What you are asked to do
Only one stretch of the data is wanted: the line containing "Open the comment bubble icon", the line containing "You are a computer-use agent. 1344x768", and every line between them, copied exactly.
[[ Records for this task, beginning ]]
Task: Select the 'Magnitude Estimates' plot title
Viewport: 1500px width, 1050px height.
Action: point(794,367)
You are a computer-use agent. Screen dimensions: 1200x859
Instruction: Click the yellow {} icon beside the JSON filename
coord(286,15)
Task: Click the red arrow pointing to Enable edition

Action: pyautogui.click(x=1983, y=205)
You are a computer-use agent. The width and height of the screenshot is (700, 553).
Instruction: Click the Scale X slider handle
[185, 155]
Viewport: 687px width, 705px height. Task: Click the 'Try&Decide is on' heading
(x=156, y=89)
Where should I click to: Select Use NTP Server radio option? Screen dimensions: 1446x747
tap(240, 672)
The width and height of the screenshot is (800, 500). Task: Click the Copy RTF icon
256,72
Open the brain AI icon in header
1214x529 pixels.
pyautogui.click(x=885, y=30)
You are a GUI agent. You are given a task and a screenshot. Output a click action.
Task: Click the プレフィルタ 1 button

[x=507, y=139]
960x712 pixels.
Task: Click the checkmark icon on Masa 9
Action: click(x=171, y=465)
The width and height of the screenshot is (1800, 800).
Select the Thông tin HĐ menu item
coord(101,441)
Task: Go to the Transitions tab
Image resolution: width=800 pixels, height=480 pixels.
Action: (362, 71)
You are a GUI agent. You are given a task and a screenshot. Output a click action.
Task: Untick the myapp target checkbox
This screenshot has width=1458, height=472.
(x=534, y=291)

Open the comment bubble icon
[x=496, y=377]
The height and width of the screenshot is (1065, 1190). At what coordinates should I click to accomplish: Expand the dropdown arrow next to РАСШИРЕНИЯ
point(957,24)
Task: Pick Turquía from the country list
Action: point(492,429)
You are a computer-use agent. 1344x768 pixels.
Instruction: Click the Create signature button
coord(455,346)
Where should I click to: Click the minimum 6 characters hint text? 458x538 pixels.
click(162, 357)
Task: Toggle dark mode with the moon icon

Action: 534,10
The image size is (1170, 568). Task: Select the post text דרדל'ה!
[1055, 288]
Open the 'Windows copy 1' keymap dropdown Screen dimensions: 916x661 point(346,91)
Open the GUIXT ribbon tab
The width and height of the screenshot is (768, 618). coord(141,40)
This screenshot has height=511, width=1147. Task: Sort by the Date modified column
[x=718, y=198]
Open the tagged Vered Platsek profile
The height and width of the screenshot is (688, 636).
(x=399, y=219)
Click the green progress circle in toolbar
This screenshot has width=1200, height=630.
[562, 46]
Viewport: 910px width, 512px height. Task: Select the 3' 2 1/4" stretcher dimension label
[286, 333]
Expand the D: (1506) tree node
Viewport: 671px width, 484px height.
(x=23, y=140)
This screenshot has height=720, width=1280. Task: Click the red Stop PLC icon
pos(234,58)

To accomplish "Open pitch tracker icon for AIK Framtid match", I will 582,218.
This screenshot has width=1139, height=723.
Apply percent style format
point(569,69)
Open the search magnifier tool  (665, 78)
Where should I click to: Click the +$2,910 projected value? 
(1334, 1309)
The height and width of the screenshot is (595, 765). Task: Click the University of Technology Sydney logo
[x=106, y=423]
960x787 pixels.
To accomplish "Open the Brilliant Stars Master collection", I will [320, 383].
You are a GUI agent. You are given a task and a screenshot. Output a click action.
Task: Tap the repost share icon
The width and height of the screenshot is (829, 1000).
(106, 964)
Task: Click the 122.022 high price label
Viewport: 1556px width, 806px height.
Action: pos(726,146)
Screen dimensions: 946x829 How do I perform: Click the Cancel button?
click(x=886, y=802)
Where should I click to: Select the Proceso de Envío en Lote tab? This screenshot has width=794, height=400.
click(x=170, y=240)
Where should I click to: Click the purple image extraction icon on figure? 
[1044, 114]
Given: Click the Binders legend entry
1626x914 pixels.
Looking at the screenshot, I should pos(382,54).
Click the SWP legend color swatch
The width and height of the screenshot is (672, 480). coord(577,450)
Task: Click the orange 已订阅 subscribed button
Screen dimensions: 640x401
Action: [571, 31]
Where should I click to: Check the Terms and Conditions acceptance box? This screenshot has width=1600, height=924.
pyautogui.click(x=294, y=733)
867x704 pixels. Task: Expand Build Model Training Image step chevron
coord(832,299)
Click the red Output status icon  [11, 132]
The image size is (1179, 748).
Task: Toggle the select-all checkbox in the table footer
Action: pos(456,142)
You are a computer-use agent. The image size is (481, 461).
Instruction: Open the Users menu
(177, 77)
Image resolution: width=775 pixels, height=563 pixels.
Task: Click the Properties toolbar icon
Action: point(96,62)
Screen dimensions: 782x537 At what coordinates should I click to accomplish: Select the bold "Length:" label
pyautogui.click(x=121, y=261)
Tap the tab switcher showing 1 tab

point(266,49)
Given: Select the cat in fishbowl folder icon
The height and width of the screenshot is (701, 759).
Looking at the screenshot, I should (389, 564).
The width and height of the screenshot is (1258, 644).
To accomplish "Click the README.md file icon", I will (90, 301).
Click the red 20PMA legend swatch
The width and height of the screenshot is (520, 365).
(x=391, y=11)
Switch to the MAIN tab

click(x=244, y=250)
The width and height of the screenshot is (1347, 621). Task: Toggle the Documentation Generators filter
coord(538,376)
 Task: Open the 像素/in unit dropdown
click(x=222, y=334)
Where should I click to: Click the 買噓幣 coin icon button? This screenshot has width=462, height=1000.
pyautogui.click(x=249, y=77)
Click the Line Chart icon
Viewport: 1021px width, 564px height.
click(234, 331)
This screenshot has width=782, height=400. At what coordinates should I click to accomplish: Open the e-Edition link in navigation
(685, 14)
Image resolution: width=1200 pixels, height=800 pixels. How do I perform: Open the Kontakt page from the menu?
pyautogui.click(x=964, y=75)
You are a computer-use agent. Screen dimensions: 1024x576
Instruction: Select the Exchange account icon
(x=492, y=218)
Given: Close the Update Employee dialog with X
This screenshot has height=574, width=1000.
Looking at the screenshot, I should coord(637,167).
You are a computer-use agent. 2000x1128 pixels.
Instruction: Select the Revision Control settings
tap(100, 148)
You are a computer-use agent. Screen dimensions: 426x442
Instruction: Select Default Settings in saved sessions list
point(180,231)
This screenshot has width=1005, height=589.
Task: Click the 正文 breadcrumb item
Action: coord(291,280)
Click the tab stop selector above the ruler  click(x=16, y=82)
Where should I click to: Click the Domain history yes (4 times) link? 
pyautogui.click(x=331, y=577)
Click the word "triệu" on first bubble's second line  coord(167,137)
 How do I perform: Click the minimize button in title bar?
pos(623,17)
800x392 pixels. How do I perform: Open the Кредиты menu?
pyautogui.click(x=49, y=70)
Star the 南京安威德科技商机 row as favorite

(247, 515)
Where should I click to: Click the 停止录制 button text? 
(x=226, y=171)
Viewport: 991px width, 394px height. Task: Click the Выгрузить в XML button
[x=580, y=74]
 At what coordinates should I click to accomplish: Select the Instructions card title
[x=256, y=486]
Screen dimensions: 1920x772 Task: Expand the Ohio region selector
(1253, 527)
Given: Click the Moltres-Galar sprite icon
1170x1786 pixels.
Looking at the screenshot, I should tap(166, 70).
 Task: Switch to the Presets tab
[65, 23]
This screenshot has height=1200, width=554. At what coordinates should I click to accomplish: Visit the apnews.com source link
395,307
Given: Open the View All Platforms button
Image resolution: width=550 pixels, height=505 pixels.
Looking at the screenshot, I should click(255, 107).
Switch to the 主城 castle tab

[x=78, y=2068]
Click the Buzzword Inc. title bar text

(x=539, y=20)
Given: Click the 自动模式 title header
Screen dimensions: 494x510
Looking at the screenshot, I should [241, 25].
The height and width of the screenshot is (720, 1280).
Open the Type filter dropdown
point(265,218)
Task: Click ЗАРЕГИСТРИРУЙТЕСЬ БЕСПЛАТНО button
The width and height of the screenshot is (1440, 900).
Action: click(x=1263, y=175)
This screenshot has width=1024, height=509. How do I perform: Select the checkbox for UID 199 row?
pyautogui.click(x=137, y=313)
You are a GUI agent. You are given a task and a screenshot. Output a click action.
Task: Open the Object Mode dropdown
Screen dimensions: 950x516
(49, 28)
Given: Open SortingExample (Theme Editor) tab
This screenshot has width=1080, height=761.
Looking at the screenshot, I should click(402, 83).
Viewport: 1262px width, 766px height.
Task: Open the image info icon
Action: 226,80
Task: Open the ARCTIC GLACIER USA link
[[ Records for this task, end ]]
Exercise result
Open the comment bubble icon
[x=496, y=377]
The height and width of the screenshot is (1065, 1190). At what coordinates should I click to accomplish: Expand the dropdown arrow next to РАСШИРЕНИЯ
point(957,24)
Task: Pick Turquía from the country list
Action: point(492,429)
You are a computer-use agent. 1344x768 pixels.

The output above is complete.